[Entries on target coordinates]
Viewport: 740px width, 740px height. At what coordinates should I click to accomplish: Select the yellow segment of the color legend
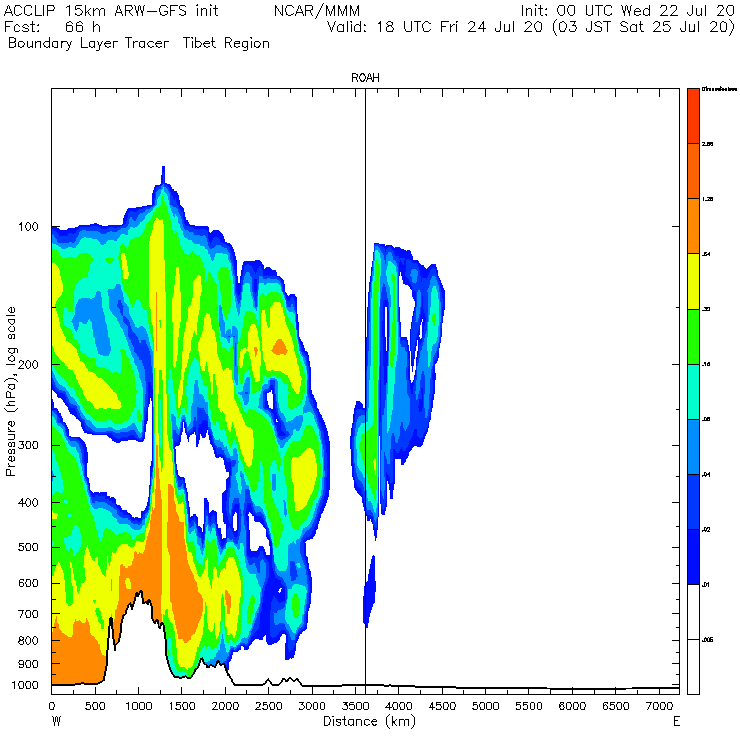click(692, 280)
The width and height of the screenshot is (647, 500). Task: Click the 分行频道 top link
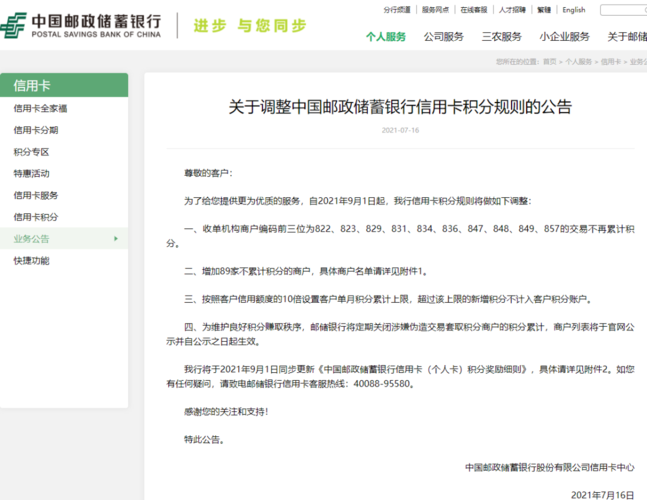[397, 10]
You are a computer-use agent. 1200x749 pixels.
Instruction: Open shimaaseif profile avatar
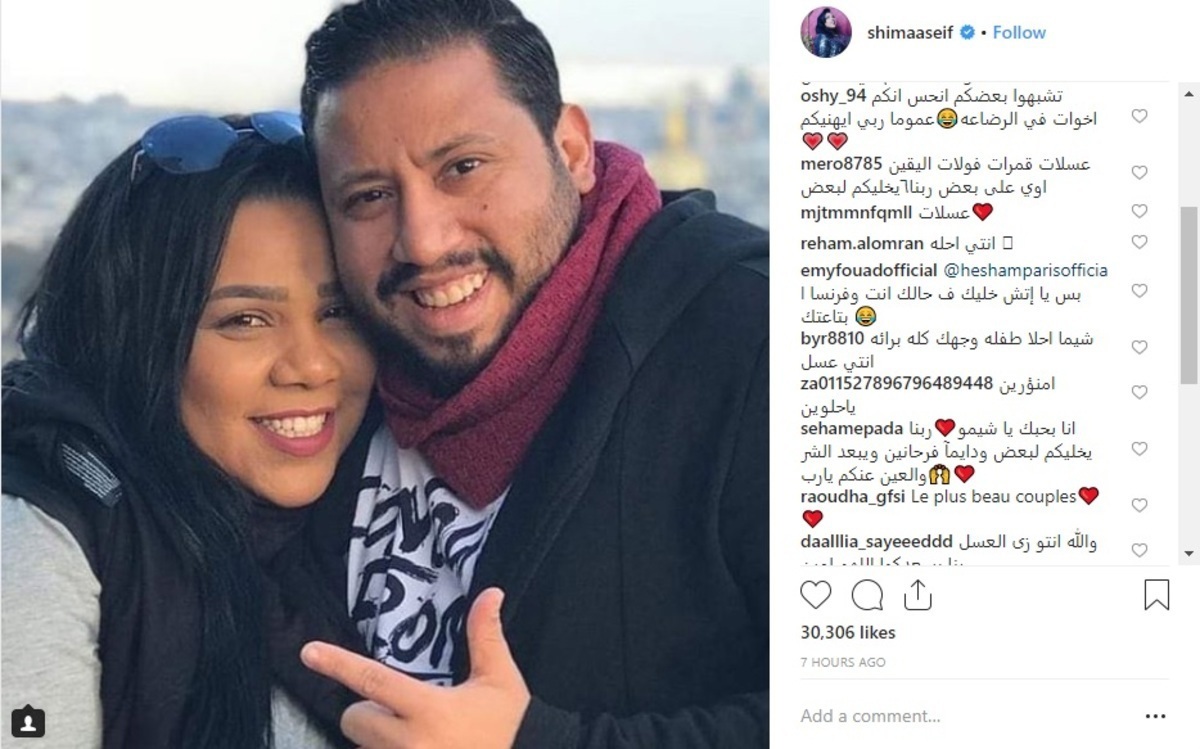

WHAT TO DO:
Rewrite every line of the records above as a numbered list, skipping any blank lines. Leave the pictures out of your answer.

COMPLETE ANSWER:
1. Viewport: 740px width, 740px height. At what coordinates should I click to accomplish: Select the yellow segment of the color legend
2. click(692, 280)
3. The width and height of the screenshot is (647, 500). Task: Click the 分行频道 top link
4. [397, 10]
5. You are a computer-use agent. 1200x749 pixels.
6. Instruction: Open shimaaseif profile avatar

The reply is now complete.